Work instruction:
When you reach the line containing "Where should I click to: Switch", begin reproducing the lines exactly and continue through the end of the listing, leaving out the pictures.

Source records:
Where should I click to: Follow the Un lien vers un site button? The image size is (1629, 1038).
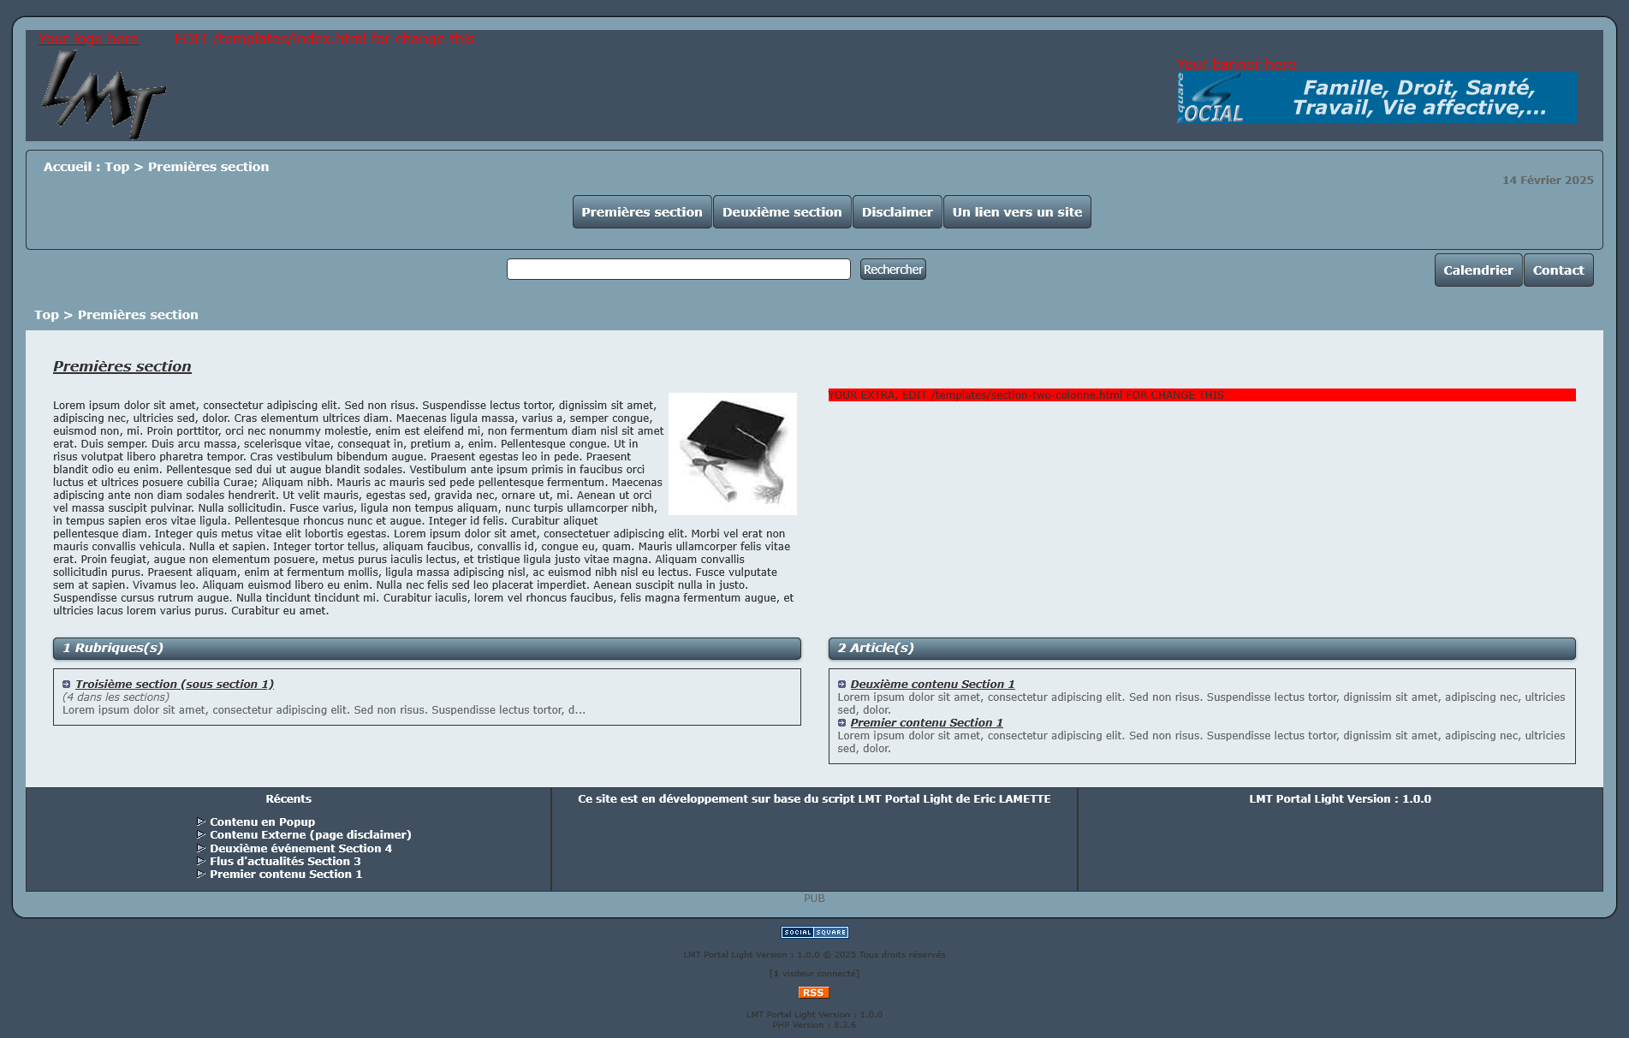tap(1016, 212)
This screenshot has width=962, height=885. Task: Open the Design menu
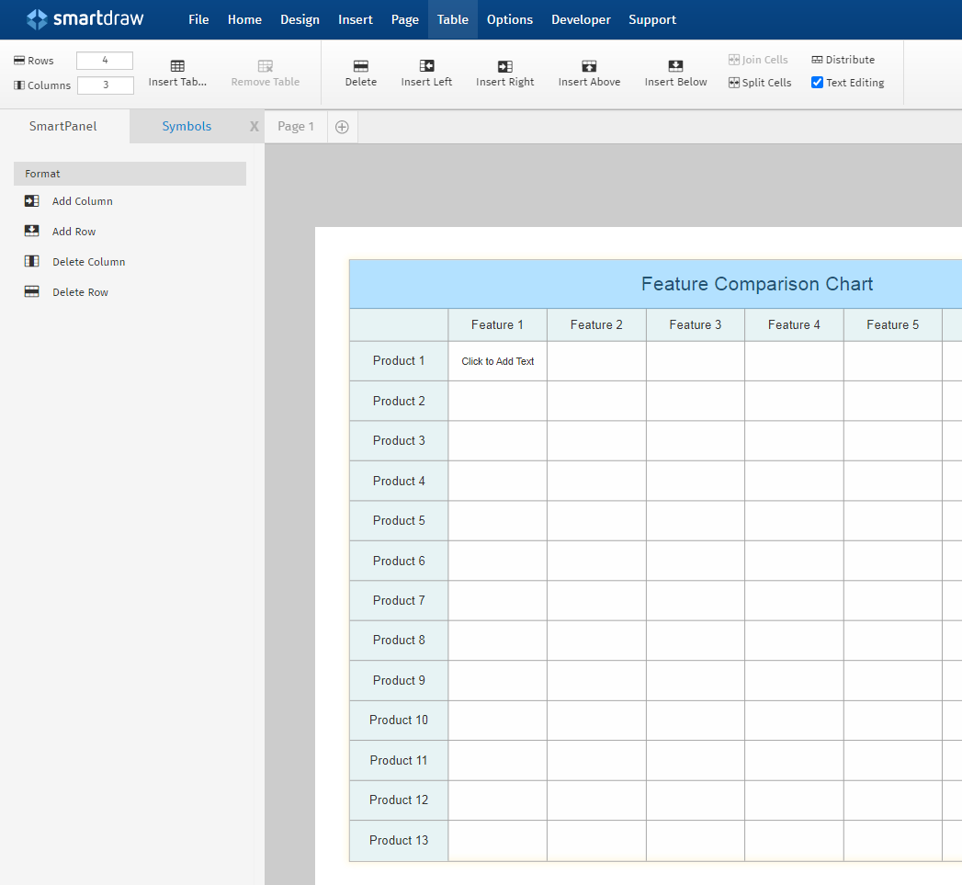click(300, 19)
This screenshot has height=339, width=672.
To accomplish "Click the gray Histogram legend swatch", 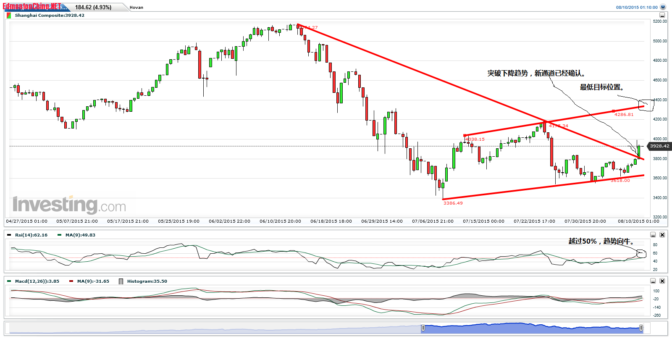I will [x=121, y=281].
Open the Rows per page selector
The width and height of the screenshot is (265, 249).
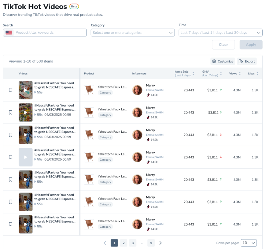pyautogui.click(x=249, y=243)
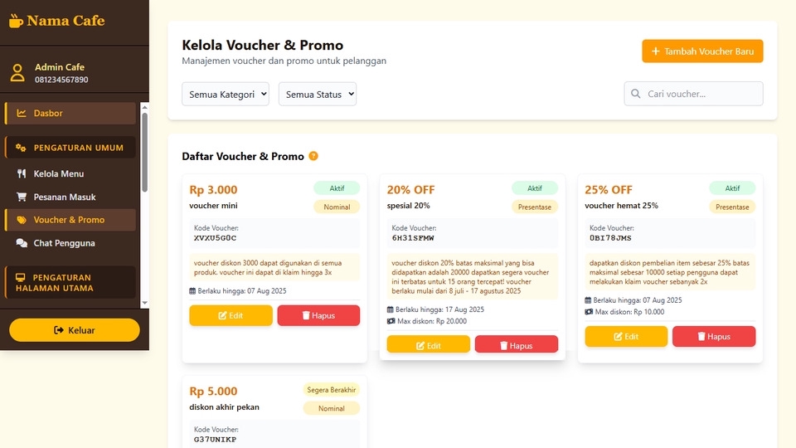Viewport: 796px width, 448px height.
Task: Open Chat Pengguna in the sidebar
Action: tap(64, 243)
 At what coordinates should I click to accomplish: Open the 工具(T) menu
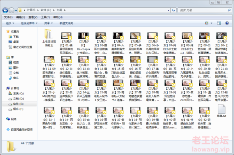(45, 17)
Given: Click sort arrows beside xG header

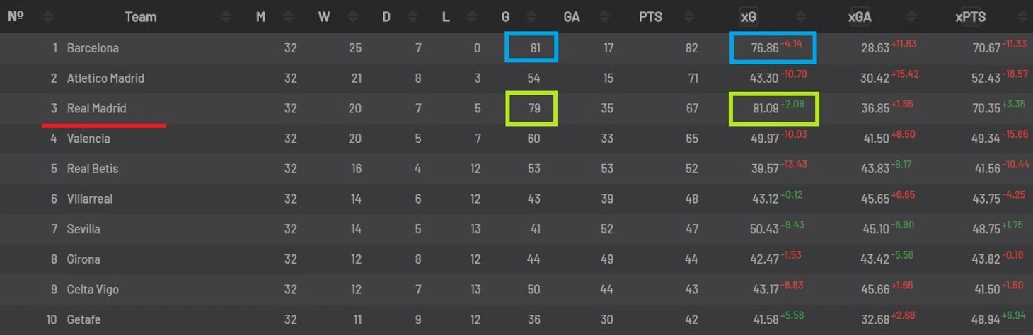Looking at the screenshot, I should [800, 16].
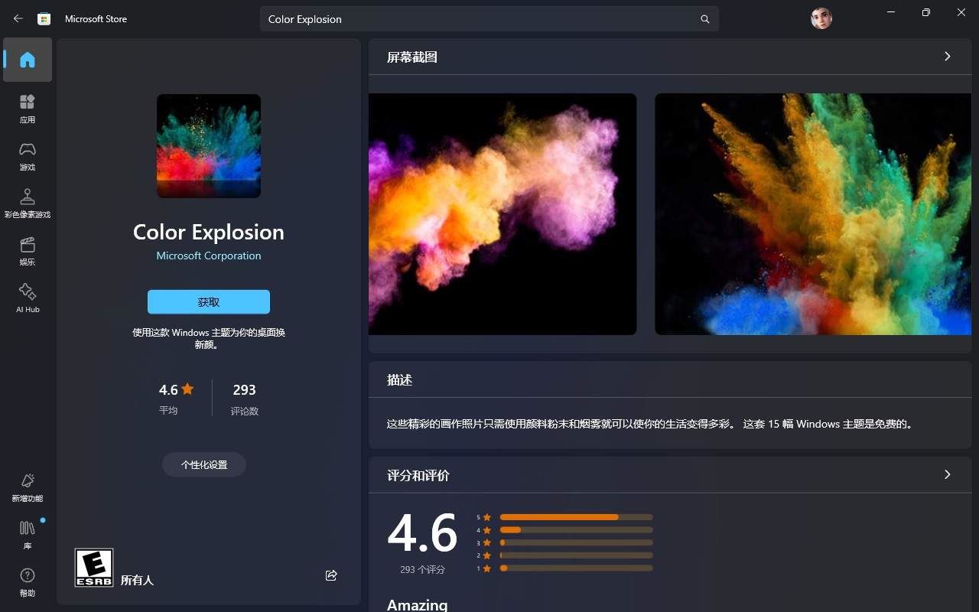The image size is (979, 612).
Task: Open the 娱乐 category
Action: (27, 251)
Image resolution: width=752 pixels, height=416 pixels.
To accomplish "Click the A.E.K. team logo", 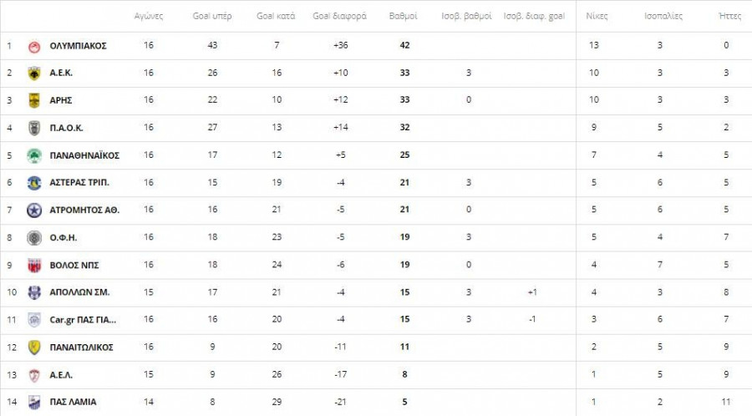I will tap(34, 74).
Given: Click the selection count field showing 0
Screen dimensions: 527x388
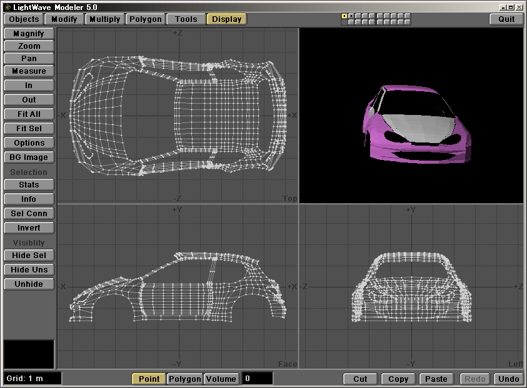Looking at the screenshot, I should [x=257, y=379].
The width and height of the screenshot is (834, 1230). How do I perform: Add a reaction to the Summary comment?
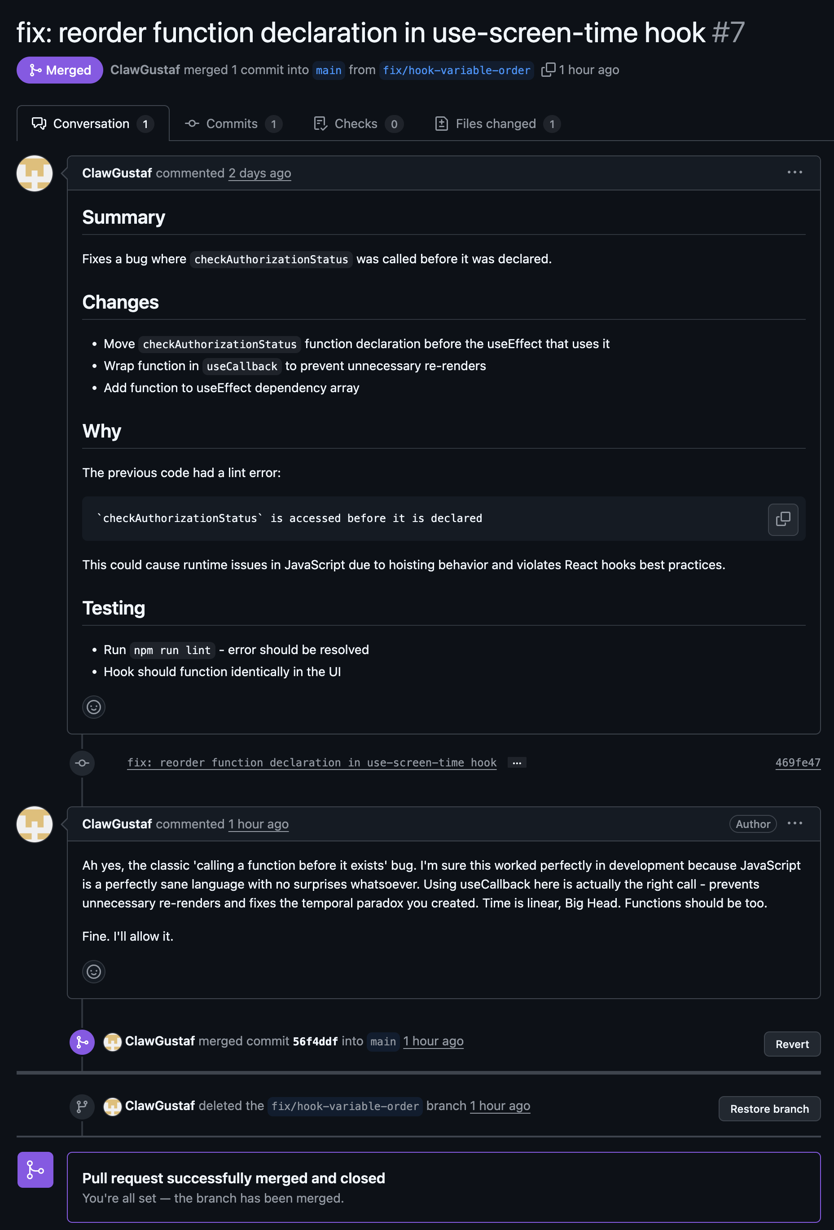click(x=94, y=708)
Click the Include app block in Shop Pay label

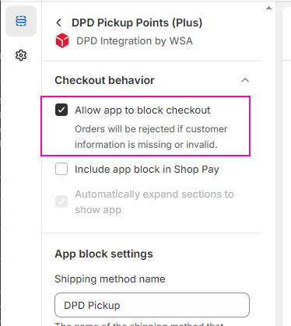coord(147,170)
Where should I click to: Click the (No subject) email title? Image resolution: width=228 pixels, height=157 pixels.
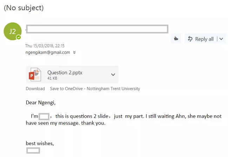(x=24, y=8)
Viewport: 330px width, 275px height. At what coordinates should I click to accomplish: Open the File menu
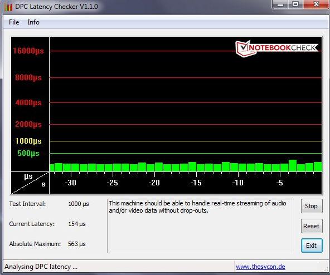pos(14,22)
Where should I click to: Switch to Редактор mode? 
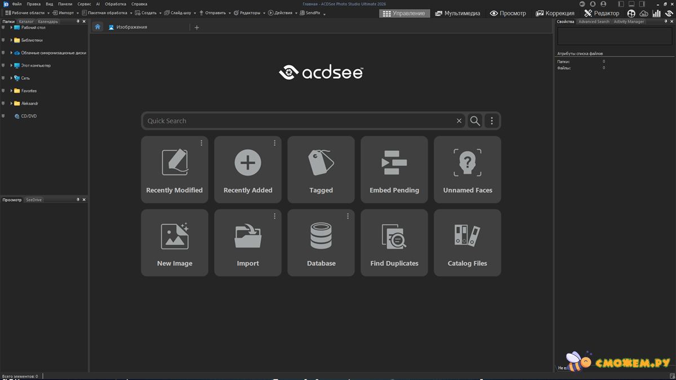[602, 14]
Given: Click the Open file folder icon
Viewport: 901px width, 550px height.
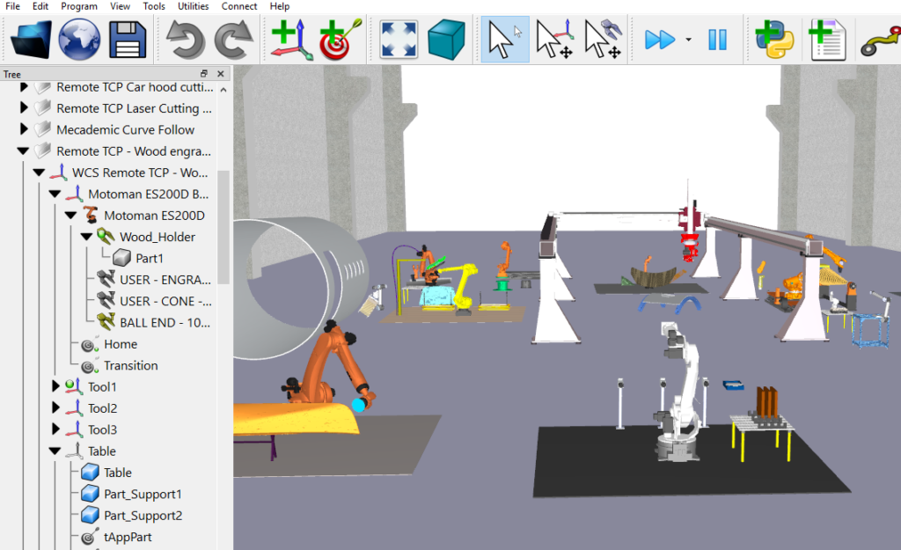Looking at the screenshot, I should coord(28,40).
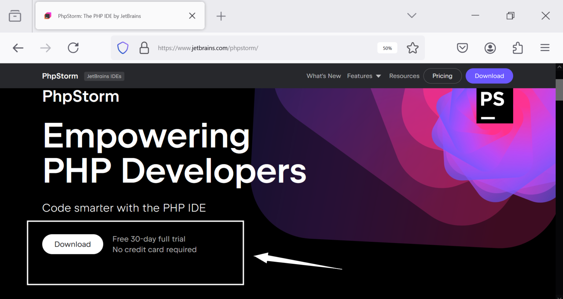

Completed exercise:
Where should I click to: Switch to Редактор mode? 
[602, 14]
Given: Click the Open file folder icon
Viewport: 901px width, 550px height.
Looking at the screenshot, I should coord(28,40).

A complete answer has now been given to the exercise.